Aujourd’hui, Musk reste un acteur incontournable de l’industrie technologique, mais cette défaite judiciaire pourrait marquer un tournant. Alors que SpaceX prépare le lancement de Starship, son projet le plus ambitieux à ce jour, et que Tesla continue de dominer le marché des véhicules électriques, Musk devra faire face à de nouveaux défis. Son absence lors du procès, bien que non sanctionnée, a relancé des questions sur sa disponibilité et sa fiabilité en tant que témoin ou dirigeant.
Pour l’instant, rien n’indique que cette affaire affecte directement ses autres projets. Cependant, son image publique en sort fragilisée, et ses critiques contre la commercialisation de l’IA pourraient désormais être perçues avec plus de scepticisme.

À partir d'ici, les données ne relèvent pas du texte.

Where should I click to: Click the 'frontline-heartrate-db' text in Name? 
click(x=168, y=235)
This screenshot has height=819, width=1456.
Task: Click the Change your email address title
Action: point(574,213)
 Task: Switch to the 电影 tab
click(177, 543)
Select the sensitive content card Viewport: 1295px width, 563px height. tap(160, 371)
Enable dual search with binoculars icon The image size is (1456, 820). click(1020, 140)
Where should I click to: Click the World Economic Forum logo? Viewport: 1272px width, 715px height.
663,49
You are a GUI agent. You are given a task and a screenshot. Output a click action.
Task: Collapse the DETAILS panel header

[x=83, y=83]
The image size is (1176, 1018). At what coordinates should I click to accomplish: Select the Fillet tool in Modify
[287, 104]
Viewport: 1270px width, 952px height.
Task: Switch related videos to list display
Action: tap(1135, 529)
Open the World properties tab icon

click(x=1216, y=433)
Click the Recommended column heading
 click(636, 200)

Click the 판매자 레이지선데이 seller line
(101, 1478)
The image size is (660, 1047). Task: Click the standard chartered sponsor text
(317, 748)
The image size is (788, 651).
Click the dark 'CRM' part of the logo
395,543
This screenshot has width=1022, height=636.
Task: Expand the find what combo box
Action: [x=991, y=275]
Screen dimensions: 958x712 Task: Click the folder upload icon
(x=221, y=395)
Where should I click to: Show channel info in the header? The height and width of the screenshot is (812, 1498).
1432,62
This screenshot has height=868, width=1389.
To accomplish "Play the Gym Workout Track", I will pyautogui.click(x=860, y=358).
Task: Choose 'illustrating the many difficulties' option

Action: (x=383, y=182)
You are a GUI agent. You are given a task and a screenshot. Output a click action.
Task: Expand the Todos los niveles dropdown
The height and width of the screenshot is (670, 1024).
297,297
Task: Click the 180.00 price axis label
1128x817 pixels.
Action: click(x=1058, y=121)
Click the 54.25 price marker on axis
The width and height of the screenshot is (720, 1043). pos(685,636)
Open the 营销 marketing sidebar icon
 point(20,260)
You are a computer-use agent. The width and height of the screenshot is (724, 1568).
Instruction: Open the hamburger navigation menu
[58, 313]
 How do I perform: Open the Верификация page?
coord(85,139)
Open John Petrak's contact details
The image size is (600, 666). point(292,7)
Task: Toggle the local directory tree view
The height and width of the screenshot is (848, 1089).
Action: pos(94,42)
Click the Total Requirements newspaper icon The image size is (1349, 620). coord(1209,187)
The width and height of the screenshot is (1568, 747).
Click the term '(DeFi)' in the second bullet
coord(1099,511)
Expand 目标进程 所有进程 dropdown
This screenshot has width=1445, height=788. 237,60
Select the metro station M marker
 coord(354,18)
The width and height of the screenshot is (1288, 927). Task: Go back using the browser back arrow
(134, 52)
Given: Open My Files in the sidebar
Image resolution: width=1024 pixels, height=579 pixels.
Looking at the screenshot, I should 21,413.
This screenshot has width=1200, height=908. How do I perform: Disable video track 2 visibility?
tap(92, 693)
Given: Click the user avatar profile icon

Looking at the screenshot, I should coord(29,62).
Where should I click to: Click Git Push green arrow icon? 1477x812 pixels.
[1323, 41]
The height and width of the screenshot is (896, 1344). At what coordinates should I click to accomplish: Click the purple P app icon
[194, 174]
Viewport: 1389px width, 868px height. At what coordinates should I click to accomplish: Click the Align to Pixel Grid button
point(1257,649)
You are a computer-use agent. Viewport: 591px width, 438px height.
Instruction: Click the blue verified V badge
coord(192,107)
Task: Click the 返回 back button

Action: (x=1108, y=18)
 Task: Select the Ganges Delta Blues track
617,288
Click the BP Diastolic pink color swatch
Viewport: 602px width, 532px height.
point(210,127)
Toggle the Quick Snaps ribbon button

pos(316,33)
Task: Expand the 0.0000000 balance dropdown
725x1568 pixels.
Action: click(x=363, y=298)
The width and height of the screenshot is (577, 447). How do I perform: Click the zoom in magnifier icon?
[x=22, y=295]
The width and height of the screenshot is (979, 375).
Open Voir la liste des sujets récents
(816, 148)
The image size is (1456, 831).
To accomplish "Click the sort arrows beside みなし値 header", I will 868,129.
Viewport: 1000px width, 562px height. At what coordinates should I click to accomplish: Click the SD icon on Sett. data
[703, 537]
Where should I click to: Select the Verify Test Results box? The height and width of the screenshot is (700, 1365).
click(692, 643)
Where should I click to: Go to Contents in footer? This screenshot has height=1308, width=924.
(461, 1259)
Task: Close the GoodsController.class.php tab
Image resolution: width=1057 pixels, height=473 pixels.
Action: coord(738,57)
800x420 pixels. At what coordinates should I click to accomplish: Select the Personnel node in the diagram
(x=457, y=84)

Dans un secteur où la confiance et la crédibilité sont essentielles, cette décision judiciaire pourrait avoir des répercussions durables.
Que se passe-t-il ensuite ?
Avec l’appel en cours et les enjeux technologiques et éthiques toujours d’actualité, plusieurs scénarios sont possibles :
1. Un appel qui pourrait durer des mois : La 9e Cour d’appel des États-Unis devra examiner les arguments de Musk et déterminer si la décision du jury était justifiée. Ce processus pourrait prendre plusieurs mois, voire plus d’un an, en fonction de la charge de travail du tribunal.
2. Une refonte des règles de gouvernance d’OpenAI : Si Musk perd définitivement, OpenAI pourrait être incitée à renforcer ses clauses contractuelles pour éviter tout nouveau litige. Cela pourrait inclure des audits indépendants plus fréquents ou des mécanismes de transparence accrus.
3. Un impact sur l’industrie de l’IA : La décision pourrait encourager d’autres acteurs à adopter des modèles économiques plus lucratifs, au détriment des approches à but non lucratif. Cela pourrait aussi décourager les investisseurs de soutenir des projets purement caritatifs, par crainte de poursuites similaires.
4. Une réévaluation de la position de Musk : En tant que critique de la commercialisation de l’IA, Musk devra peut-être revoir sa propre stratégie. Ses projets comme xAI pourraient être scrutés de plus près, et ses déclarations sur l’éthique de l’IA pourraient perdre en crédibilité si ses actions ne suivent pas.
Pour l’instant, rien n’indique que cette affaire affecte directement les projets spatiaux de Musk, comme Starship. Cependant, son absence lors du procès et les questions soulevées sur sa disponibilité pourraient avoir des répercussions sur sa réputation et sa capacité à mobiliser des partenaires ou des investisseurs.
Une chose est sûre : l’histoire d’Elon Musk et d’OpenAI est loin d’être terminée. Que ce soit sur le plan juridique, technologique ou éthique, les prochains mois s’annoncent décisifs pour l’avenir de l’intelligence artificielle et pour la place de Musk dans ce paysage en pleine mutation.